- [PROBLEM]: Please output every entry below precisely as written.

- [TASK INPUTS]:
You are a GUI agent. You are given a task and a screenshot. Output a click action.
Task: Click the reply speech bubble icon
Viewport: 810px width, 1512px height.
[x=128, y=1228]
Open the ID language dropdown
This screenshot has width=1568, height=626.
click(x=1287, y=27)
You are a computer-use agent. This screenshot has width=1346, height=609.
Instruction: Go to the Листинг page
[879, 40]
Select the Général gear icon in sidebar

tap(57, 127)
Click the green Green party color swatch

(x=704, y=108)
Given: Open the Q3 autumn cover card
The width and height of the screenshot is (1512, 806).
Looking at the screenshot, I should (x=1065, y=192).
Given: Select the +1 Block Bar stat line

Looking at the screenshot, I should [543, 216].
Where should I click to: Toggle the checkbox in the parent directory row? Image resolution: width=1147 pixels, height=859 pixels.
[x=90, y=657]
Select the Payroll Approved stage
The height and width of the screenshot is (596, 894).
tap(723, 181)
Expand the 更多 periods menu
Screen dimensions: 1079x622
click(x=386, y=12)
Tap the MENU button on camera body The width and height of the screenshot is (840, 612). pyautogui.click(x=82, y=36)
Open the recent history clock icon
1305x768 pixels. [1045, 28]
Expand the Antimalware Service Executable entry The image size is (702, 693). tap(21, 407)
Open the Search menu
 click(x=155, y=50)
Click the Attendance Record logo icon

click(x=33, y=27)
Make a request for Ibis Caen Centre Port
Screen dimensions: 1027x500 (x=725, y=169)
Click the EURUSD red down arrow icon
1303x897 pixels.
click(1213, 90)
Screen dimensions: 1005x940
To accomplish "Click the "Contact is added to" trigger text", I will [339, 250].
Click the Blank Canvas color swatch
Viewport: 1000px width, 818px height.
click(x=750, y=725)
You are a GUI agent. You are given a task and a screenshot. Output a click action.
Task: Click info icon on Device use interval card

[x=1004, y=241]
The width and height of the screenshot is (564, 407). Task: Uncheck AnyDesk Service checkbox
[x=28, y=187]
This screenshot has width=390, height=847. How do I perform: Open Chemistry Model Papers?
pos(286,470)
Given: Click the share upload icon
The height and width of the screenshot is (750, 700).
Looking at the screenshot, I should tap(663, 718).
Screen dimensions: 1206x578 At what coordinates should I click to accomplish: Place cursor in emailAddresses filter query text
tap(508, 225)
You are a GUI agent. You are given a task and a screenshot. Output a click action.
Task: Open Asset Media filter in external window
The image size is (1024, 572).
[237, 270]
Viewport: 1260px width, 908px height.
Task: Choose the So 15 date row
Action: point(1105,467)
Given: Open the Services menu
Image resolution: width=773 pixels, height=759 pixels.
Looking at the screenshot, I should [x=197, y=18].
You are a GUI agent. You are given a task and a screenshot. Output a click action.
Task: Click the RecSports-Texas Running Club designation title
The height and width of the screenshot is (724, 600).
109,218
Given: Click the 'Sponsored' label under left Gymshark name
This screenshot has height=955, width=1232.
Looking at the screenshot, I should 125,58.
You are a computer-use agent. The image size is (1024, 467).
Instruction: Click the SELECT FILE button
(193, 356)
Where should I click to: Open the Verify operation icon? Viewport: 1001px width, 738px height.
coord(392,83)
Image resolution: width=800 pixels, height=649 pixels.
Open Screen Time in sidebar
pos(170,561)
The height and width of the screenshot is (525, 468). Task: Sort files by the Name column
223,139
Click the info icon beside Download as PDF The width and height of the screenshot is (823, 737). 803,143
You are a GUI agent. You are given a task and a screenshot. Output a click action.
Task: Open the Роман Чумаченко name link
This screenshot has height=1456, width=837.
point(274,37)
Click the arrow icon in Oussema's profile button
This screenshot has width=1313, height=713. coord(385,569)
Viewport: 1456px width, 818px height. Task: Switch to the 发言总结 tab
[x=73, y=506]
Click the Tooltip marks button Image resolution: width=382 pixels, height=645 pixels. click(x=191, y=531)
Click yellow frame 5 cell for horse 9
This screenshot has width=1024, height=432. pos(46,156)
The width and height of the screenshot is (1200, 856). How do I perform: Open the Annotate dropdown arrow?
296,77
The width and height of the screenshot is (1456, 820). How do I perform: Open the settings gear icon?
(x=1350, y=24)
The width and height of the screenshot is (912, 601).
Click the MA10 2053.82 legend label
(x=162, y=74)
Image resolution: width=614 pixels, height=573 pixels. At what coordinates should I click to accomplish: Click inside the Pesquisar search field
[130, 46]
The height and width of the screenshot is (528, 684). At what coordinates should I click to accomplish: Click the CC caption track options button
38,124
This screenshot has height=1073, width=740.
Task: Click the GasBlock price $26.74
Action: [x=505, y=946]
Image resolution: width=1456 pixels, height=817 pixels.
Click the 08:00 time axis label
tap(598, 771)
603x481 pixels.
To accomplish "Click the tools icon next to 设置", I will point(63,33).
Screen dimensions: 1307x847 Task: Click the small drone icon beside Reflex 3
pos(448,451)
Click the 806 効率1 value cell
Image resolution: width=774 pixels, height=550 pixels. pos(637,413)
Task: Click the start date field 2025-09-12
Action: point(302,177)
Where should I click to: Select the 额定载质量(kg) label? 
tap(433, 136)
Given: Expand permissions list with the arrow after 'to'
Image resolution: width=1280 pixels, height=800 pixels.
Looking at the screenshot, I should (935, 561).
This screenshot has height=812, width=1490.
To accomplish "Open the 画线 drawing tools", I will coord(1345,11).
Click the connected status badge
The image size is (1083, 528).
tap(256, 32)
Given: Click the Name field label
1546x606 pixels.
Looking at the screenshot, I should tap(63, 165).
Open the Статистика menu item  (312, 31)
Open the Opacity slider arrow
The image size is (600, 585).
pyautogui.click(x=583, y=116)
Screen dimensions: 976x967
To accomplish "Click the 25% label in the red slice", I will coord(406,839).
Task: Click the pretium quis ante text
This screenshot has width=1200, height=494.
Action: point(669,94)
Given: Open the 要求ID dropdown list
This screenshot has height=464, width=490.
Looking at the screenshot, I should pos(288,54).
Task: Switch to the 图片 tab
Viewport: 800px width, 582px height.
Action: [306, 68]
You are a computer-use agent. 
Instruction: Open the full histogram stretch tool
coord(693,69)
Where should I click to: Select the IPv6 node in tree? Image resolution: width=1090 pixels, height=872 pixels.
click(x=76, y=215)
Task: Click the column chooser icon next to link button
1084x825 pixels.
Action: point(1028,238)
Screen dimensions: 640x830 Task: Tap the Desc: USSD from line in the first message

- [WRITTEN SOLUTION]:
You are a GUI agent. You are given a task and a screenshot. Output a click action.
Task: Click the reply speech bubble icon
Viewport: 810px width, 1512px height.
[x=128, y=1228]
Open the ID language dropdown
This screenshot has width=1568, height=626.
click(x=1287, y=27)
You are a computer-use agent. This screenshot has width=1346, height=609.
Instruction: Go to the Листинг page
[879, 40]
Select the Général gear icon in sidebar

tap(57, 127)
Click the green Green party color swatch

(x=704, y=108)
Given: Open the Q3 autumn cover card
The width and height of the screenshot is (1512, 806).
Looking at the screenshot, I should (x=1065, y=192).
Given: Select the +1 Block Bar stat line

Looking at the screenshot, I should [543, 216].
Where should I click to: Toggle the checkbox in the parent directory row? Image resolution: width=1147 pixels, height=859 pixels.
[x=90, y=657]
Select the Payroll Approved stage
The height and width of the screenshot is (596, 894).
tap(723, 181)
Expand the 更多 periods menu
Screen dimensions: 1079x622
click(x=386, y=12)
Tap the MENU button on camera body The width and height of the screenshot is (840, 612). pyautogui.click(x=82, y=36)
Open the recent history clock icon
1305x768 pixels. [1045, 28]
Expand the Antimalware Service Executable entry The image size is (702, 693). tap(21, 407)
Open the Search menu
 click(x=155, y=50)
Click the Attendance Record logo icon

click(x=33, y=27)
Make a request for Ibis Caen Centre Port
Screen dimensions: 1027x500 (x=725, y=169)
Click the EURUSD red down arrow icon
1303x897 pixels.
click(1213, 90)
Screen dimensions: 1005x940
To accomplish "Click the "Contact is added to" trigger text", I will [339, 250].
Click the Blank Canvas color swatch
Viewport: 1000px width, 818px height.
click(x=750, y=725)
You are a GUI agent. You are given a task and a screenshot. Output a click action.
Task: Click info icon on Device use interval card

[x=1004, y=241]
The width and height of the screenshot is (564, 407). Task: Uncheck AnyDesk Service checkbox
[x=28, y=187]
This screenshot has width=390, height=847. How do I perform: Open Chemistry Model Papers?
pos(286,470)
Given: Click the share upload icon
The height and width of the screenshot is (750, 700).
Looking at the screenshot, I should tap(663, 718).
Screen dimensions: 1206x578 At what coordinates should I click to accomplish: Place cursor in emailAddresses filter query text
tap(508, 225)
You are a GUI agent. You are given a task and a screenshot. Output a click action.
Task: Open Asset Media filter in external window
The image size is (1024, 572).
[237, 270]
Viewport: 1260px width, 908px height.
Task: Choose the So 15 date row
Action: point(1105,467)
Given: Open the Services menu
Image resolution: width=773 pixels, height=759 pixels.
Looking at the screenshot, I should [x=197, y=18].
You are a GUI agent. You are given a task and a screenshot. Output a click action.
Task: Click the RecSports-Texas Running Club designation title
The height and width of the screenshot is (724, 600).
109,218
Given: Click the 'Sponsored' label under left Gymshark name
This screenshot has height=955, width=1232.
Looking at the screenshot, I should 125,58.
You are a computer-use agent. The image size is (1024, 467).
Instruction: Click the SELECT FILE button
(193, 356)
Where should I click to: Open the Verify operation icon? Viewport: 1001px width, 738px height.
coord(392,83)
Image resolution: width=800 pixels, height=649 pixels.
Open Screen Time in sidebar
pos(170,561)
The height and width of the screenshot is (525, 468). Task: Sort files by the Name column
223,139
Click the info icon beside Download as PDF The width and height of the screenshot is (823, 737). 803,143
You are a GUI agent. You are given a task and a screenshot. Output a click action.
Task: Open the Роман Чумаченко name link
This screenshot has height=1456, width=837.
point(274,37)
Click the arrow icon in Oussema's profile button
This screenshot has width=1313, height=713. coord(385,569)
Viewport: 1456px width, 818px height. Task: Switch to the 发言总结 tab
[x=73, y=506]
Click the Tooltip marks button Image resolution: width=382 pixels, height=645 pixels. click(x=191, y=531)
Click yellow frame 5 cell for horse 9
This screenshot has width=1024, height=432. pos(46,156)
The width and height of the screenshot is (1200, 856). How do I perform: Open the Annotate dropdown arrow?
296,77
The width and height of the screenshot is (1456, 820). How do I perform: Open the settings gear icon?
(x=1350, y=24)
The width and height of the screenshot is (912, 601).
Click the MA10 2053.82 legend label
(x=162, y=74)
Image resolution: width=614 pixels, height=573 pixels. At what coordinates should I click to accomplish: Click inside the Pesquisar search field
[130, 46]
The height and width of the screenshot is (528, 684). At what coordinates should I click to accomplish: Click the CC caption track options button
38,124
This screenshot has height=1073, width=740.
Task: Click the GasBlock price $26.74
Action: [x=505, y=946]
Image resolution: width=1456 pixels, height=817 pixels.
Click the 08:00 time axis label
tap(598, 771)
603x481 pixels.
To accomplish "Click the tools icon next to 设置", I will point(63,33).
Screen dimensions: 1307x847 Task: Click the small drone icon beside Reflex 3
pos(448,451)
Click the 806 効率1 value cell
Image resolution: width=774 pixels, height=550 pixels. pos(637,413)
Task: Click the start date field 2025-09-12
Action: point(302,177)
Where should I click to: Select the 额定载质量(kg) label? 
tap(433, 136)
Given: Expand permissions list with the arrow after 'to'
Image resolution: width=1280 pixels, height=800 pixels.
Looking at the screenshot, I should (935, 561).
This screenshot has height=812, width=1490.
To accomplish "Open the 画线 drawing tools", I will coord(1345,11).
Click the connected status badge
The image size is (1083, 528).
tap(256, 32)
Given: Click the Name field label
1546x606 pixels.
Looking at the screenshot, I should tap(63, 165).
Open the Статистика menu item  (312, 31)
Open the Opacity slider arrow
The image size is (600, 585).
pyautogui.click(x=583, y=116)
Screen dimensions: 976x967
To accomplish "Click the 25% label in the red slice", I will coord(406,839).
Task: Click the pretium quis ante text
This screenshot has width=1200, height=494.
Action: point(669,94)
Given: Open the 要求ID dropdown list
This screenshot has height=464, width=490.
Looking at the screenshot, I should pos(288,54).
Task: Switch to the 图片 tab
Viewport: 800px width, 582px height.
Action: [306, 68]
You are a computer-use agent. 
Instruction: Open the full histogram stretch tool
coord(693,69)
Where should I click to: Select the IPv6 node in tree? Image resolution: width=1090 pixels, height=872 pixels.
click(x=76, y=215)
Task: Click the column chooser icon next to link button
1084x825 pixels.
Action: point(1028,238)
Screen dimensions: 640x830 Task: Tap the Desc: USSD from line in the first message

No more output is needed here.